begin

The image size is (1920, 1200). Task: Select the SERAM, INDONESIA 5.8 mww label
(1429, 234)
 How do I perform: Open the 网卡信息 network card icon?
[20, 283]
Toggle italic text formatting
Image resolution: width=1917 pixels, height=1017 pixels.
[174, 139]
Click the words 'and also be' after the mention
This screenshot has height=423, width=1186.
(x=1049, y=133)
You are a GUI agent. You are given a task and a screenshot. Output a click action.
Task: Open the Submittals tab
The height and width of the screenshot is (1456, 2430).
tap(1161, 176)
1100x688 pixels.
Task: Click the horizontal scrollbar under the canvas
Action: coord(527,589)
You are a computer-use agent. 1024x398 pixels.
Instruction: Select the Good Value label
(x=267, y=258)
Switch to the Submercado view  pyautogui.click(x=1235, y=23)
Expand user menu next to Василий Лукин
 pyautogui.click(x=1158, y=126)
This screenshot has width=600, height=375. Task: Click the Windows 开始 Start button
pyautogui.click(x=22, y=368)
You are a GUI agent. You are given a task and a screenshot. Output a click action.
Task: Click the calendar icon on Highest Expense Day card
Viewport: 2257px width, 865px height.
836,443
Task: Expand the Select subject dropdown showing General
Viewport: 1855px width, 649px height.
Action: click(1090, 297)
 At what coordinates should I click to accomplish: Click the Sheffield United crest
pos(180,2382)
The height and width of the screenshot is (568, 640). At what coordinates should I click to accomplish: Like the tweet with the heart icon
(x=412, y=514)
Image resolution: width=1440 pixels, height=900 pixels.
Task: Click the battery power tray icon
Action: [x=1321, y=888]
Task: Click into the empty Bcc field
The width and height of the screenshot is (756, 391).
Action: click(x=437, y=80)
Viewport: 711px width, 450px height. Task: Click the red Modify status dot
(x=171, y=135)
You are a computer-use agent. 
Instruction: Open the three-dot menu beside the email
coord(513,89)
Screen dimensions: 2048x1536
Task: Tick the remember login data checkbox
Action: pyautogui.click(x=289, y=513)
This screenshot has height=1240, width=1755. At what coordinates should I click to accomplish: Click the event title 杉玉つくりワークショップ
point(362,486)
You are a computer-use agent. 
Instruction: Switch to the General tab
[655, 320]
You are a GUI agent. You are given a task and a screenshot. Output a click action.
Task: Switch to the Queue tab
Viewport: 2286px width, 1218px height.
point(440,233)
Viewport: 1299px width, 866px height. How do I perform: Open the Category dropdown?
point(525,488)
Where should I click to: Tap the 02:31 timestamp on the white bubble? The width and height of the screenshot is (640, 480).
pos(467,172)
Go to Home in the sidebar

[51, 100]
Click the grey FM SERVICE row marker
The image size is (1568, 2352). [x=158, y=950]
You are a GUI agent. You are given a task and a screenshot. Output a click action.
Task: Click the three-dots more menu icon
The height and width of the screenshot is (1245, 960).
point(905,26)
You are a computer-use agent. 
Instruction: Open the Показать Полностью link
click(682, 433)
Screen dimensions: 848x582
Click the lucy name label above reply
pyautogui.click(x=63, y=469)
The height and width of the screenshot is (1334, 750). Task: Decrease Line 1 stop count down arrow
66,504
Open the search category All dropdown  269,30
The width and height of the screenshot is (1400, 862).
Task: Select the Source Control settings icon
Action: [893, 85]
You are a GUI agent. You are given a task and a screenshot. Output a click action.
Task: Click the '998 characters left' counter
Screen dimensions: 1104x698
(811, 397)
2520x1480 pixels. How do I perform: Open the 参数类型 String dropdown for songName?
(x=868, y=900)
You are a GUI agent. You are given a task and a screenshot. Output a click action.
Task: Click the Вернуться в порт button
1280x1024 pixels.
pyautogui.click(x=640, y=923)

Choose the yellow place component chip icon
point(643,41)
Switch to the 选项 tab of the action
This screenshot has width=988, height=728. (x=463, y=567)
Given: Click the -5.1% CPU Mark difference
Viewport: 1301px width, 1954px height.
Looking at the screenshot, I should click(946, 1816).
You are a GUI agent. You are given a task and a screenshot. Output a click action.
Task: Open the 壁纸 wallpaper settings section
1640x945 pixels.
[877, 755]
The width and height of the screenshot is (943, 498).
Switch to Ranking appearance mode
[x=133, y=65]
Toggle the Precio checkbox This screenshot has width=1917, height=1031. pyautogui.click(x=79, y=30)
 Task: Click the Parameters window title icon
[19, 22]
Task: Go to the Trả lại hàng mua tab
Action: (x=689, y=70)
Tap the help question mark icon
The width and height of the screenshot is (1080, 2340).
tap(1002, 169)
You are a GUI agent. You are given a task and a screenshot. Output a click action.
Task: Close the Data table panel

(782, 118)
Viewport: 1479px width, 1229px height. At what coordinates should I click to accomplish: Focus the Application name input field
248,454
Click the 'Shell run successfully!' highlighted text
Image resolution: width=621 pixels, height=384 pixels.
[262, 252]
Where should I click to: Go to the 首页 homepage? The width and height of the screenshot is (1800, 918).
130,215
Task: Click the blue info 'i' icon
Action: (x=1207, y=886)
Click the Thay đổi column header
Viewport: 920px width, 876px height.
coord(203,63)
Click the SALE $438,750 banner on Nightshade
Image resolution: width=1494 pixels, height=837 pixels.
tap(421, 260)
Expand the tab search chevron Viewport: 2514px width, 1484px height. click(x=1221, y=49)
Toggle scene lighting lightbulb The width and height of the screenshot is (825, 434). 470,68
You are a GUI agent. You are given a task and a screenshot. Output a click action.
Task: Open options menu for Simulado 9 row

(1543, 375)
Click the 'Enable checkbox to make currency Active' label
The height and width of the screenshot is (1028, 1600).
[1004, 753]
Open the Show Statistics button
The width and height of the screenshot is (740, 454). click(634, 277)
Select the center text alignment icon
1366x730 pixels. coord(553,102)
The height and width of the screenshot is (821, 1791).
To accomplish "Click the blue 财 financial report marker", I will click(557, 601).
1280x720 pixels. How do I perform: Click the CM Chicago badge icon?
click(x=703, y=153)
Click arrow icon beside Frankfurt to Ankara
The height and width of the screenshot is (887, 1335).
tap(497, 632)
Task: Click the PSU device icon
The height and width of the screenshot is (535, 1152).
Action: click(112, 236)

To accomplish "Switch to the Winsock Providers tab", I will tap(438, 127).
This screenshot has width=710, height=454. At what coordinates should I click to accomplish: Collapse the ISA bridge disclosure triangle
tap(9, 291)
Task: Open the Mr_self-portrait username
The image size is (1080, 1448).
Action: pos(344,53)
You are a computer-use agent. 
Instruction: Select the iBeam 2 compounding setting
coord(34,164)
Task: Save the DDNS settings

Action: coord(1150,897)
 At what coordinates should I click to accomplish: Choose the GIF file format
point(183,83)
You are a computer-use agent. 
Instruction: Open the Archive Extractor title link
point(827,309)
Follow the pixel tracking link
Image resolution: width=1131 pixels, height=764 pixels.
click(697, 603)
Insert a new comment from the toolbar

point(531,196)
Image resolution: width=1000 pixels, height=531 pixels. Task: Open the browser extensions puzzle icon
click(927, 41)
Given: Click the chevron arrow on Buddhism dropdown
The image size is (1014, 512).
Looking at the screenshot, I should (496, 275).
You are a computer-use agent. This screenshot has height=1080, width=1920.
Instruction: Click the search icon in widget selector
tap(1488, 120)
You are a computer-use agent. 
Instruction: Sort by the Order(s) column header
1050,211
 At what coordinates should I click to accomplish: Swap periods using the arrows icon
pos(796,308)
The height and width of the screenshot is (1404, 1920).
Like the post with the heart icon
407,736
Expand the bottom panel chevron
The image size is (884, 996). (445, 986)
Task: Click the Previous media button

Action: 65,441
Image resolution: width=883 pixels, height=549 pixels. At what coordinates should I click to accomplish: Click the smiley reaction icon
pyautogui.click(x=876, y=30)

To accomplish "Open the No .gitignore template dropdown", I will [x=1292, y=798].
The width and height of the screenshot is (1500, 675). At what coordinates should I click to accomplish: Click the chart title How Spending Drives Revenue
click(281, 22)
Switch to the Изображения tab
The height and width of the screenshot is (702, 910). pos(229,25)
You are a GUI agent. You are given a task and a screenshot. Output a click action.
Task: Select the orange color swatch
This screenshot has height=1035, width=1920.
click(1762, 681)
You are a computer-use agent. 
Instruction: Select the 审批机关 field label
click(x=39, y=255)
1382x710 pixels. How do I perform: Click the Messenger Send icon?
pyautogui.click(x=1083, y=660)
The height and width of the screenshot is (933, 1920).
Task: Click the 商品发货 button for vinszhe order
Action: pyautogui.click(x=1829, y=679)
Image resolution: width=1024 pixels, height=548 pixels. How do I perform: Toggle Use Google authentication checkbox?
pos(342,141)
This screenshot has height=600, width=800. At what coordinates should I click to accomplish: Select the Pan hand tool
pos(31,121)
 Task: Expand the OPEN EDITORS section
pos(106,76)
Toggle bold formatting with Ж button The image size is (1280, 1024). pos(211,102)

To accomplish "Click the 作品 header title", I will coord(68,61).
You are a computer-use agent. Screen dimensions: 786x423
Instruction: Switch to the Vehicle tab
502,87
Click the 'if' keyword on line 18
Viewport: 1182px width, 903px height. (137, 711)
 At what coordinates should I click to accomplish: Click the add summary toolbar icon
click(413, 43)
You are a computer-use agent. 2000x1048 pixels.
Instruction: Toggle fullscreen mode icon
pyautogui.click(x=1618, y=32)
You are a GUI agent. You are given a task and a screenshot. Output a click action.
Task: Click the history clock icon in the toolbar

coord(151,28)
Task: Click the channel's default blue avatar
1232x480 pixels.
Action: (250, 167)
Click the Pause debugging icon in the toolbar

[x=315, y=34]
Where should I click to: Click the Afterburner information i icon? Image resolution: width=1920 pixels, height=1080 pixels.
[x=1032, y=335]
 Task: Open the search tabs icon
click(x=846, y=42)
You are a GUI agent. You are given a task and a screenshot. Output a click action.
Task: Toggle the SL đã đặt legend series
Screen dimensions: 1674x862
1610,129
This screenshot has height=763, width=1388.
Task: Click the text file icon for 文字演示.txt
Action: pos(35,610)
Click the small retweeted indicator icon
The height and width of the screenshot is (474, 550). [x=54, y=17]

end

The request:
In the records, from the first line through the line containing "(x=1049, y=133)", replace "italic" with "bold" and reproduce only those lines with no other changes.

Complete answer:
The image size is (1920, 1200). Task: Select the SERAM, INDONESIA 5.8 mww label
(1429, 234)
 How do I perform: Open the 网卡信息 network card icon?
[20, 283]
Toggle bold text formatting
Image resolution: width=1917 pixels, height=1017 pixels.
[174, 139]
Click the words 'and also be' after the mention
This screenshot has height=423, width=1186.
(x=1049, y=133)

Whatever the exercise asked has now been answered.